2008 The Blue Marlin

January 16th, 2008

The Blue Marlin

Catching fish this time around has been very lacking as matter of fact the only fish we had caught and landed during our offshore passages from New York to the Caribbean and south was a small Atlantic mackerel between St Martin & St Barts, so I thought our luck is changing. We can count all the lures we lost this time and that small mackerel becomes a very expensive meal.

We sailed and fished from St Barts to St Kitts then to Nevis then to Montserrat during which we caught two massive barracudas which we couldn’t eat they are so loaded with ciguatera poison.

On the way between Montserrat and Guadalupe we had the two 8” lures one on each side of the boat, one of them with a 400 lb test line. Lillian questioned why such a thick line as it was so hard to coil on the hand reel, I explained that when I bought it I had forgotten what size the old one was, which by the way is a 200 lbs test line, that had served us very well and we still have it.

 
The Blue Marlin

It was a clear hot day, we were motor sailing with full main and genoa making 6 knots on a close reach as the breeze came from the south east. We had taken all the pictures we could of the volcano on Montserrat so Lillian was on deck getting some needed rays and I was in the shade of the cockpit looking aft hoping to snag a fish. Our ETA to Guadalupe was 1430 hours local time.

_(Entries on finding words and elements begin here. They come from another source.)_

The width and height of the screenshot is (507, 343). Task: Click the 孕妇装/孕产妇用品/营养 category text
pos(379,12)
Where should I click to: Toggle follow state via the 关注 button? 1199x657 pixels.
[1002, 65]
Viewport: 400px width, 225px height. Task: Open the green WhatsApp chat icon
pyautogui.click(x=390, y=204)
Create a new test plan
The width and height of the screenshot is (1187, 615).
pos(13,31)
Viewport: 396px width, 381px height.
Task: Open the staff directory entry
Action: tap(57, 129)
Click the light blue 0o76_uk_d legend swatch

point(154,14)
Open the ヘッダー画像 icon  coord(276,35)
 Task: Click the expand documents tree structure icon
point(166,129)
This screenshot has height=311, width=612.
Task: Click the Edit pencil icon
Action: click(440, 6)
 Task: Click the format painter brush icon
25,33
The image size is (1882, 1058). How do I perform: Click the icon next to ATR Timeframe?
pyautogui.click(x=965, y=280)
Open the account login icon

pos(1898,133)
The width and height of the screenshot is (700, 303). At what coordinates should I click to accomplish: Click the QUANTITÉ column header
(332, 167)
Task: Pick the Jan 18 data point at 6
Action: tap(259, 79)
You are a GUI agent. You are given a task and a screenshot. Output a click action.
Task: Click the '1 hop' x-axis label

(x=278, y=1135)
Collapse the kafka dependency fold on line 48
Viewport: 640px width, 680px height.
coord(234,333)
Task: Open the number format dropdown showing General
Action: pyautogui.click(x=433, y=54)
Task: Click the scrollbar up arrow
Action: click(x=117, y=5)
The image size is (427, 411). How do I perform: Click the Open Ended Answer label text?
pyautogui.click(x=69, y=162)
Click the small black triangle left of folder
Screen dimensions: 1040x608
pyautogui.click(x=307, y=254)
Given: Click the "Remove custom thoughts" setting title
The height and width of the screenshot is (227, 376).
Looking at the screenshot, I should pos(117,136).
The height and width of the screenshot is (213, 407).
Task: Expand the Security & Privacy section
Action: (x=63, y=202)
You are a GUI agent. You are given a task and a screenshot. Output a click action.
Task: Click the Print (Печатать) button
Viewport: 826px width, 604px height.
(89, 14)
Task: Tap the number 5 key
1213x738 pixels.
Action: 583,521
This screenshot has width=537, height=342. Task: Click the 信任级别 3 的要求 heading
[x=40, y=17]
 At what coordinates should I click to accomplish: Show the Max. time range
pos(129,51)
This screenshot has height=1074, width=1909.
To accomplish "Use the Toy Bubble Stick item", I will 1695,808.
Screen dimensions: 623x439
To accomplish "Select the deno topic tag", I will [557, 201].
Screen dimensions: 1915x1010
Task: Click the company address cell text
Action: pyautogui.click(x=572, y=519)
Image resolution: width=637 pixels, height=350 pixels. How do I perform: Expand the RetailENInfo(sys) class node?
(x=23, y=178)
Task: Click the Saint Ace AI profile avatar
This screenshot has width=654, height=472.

Are we ever going to catch anything? Lillian and I would ask each other, or have all the fish gone? We had lunch and Lillian went back on deck for some more tanning. All of a sudden the cloths peg on the starboard side attached to the 400 lb line snapped. This signals a bite or a strike. I got up to grab the line and started pulling it in but it felt very light as if nothing was on it, so as I usually do, I kept pulling it in to check if the lure is still intact when all of a sudden something yanked it out of my hand. I quickly wrapped it around one of the winches on the coming and started to pull it in when all off a sudden the big Blue Marlin jumps right out of the water about 150 ft to starboard stern. I called Lillian and she came running over when all of a sudden the Marlin jumped out of the water to the other side of the boat. Lillian asked me how we would land such a big fish and I told her that I had already stayed awake many nights figuring that out. For now we had to concentrate on slowing this monster down.

 
40 Kg of meat

One mistake, I asked Lillian to put the engine in neutral, the boat slowed too much now the marlin came towards us and wrapped the line around the wind-vane rudder. The marlin would dive down deep in the ocean, the water was so clear that we could see where it was when below the boat. We tied a 3/8” rope around the hand reel and we managed to unwrap it from around the wind-vane rudder. Forty minutes later the marlin started getting tired and I managed to bring it near the boat but every time I go to pull the head out of the water it would wiggle ferociously trying to get loose. We poured some Jonny Walker down its mouth and that put it out. I grabbed it from the long beak and tried to lift it on to the boat but it was too heavy. I devised a way to lasso a rope around the body and pushed it down to the tail tightened it up. The next thing was to attach this to one of the spare halyards, then I took a serrated knife and cut through the mouth to release the hook as it was impossible to remove any other way. The marlin dropped down into the water, held only by the rope on the halyard, see pictures. We winched it up with the halyard and viola, 1 ¼ hour later it’s on the boat. Then it took me over another hour to clean and cut it all up in stakes.